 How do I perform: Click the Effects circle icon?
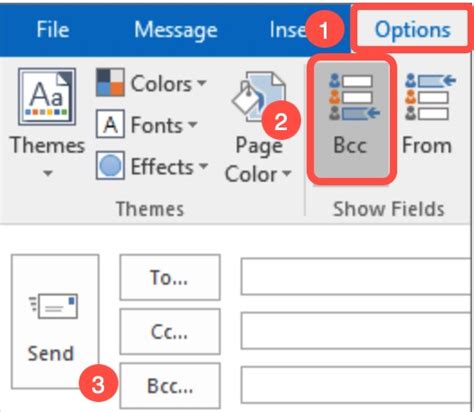pos(110,165)
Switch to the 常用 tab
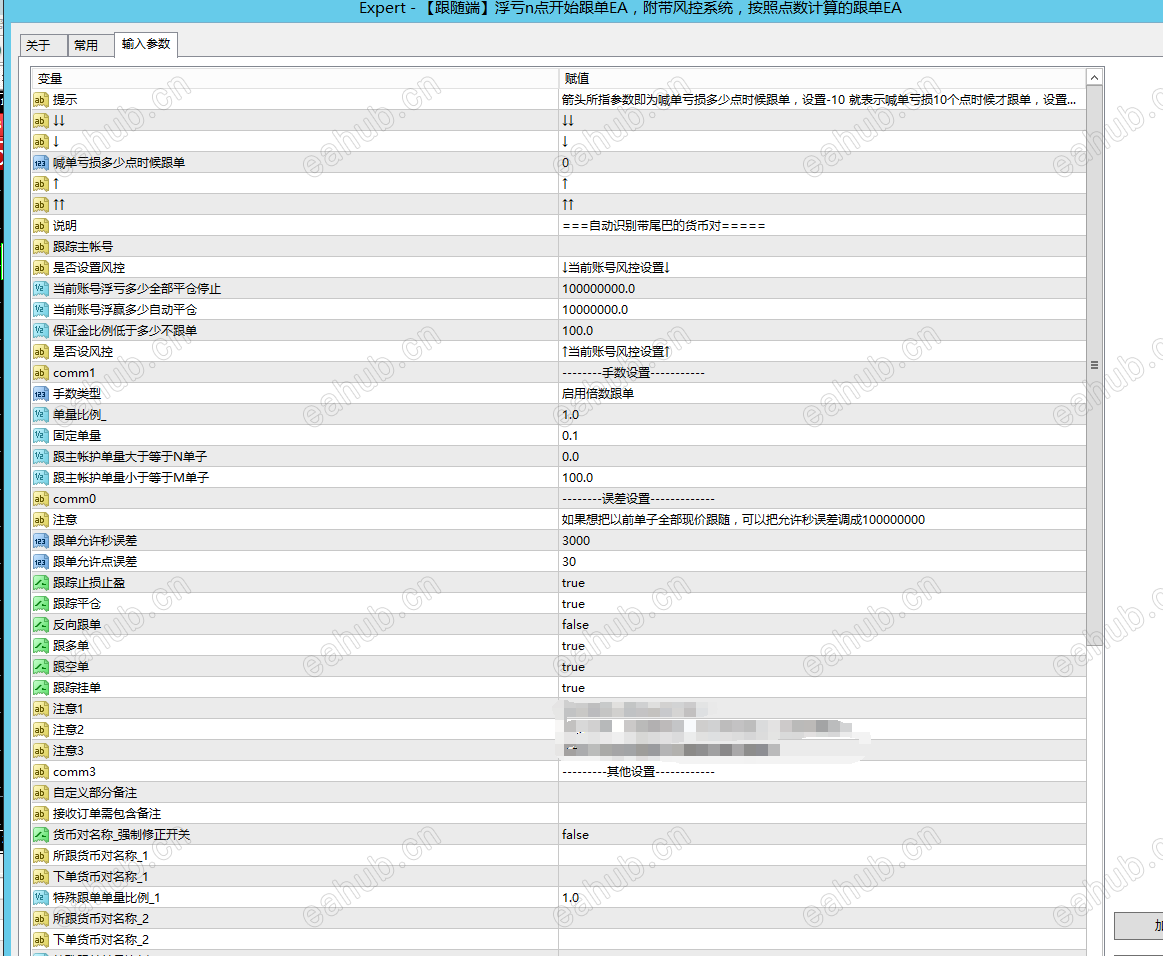Viewport: 1163px width, 956px height. pyautogui.click(x=90, y=44)
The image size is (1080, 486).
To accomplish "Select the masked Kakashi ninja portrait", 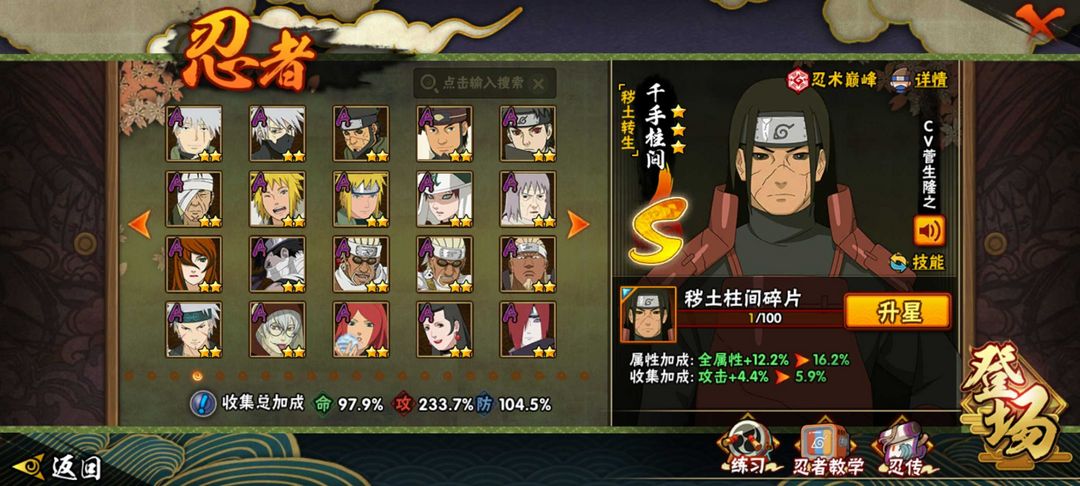I will pyautogui.click(x=278, y=134).
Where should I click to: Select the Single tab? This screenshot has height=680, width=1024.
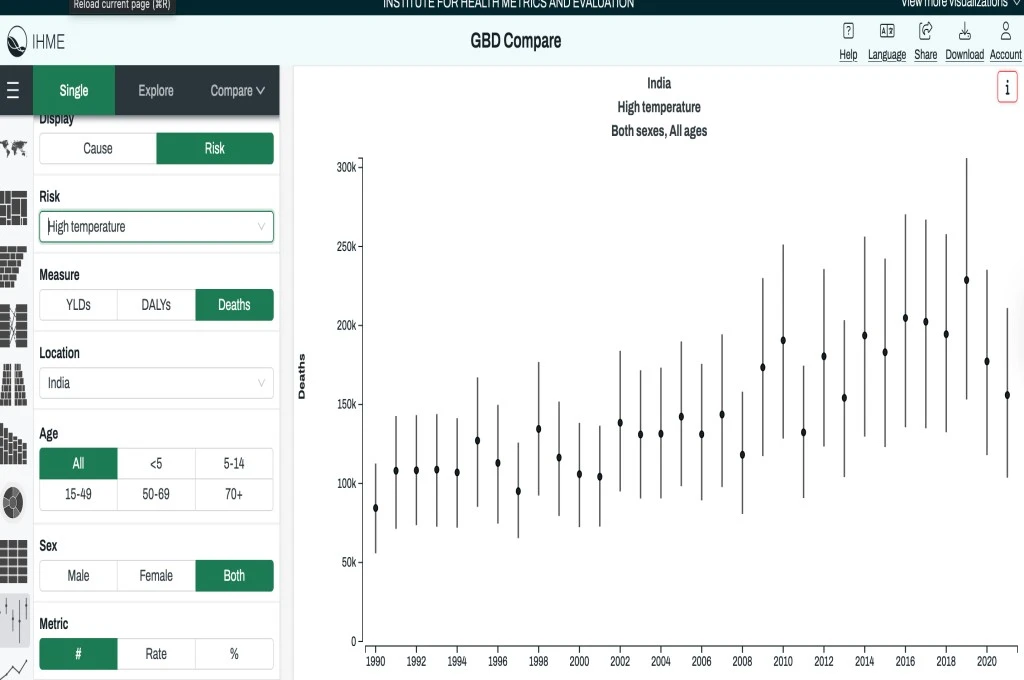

- Aim of the exercise:
Offset the stretch from the start of the listing through the line containing "Viewport: 1163px width, 956px", both ends included: restate those lines with their requests, adding 8 to every number in the answers, both the coordinates and the viewport dimensions. Leave the pictures out.

- Final result:
 How do I perform: Click the Effects circle icon?
pos(118,173)
Switch to the 常用 tab
Viewport: 1171px width, 964px height. pyautogui.click(x=98, y=52)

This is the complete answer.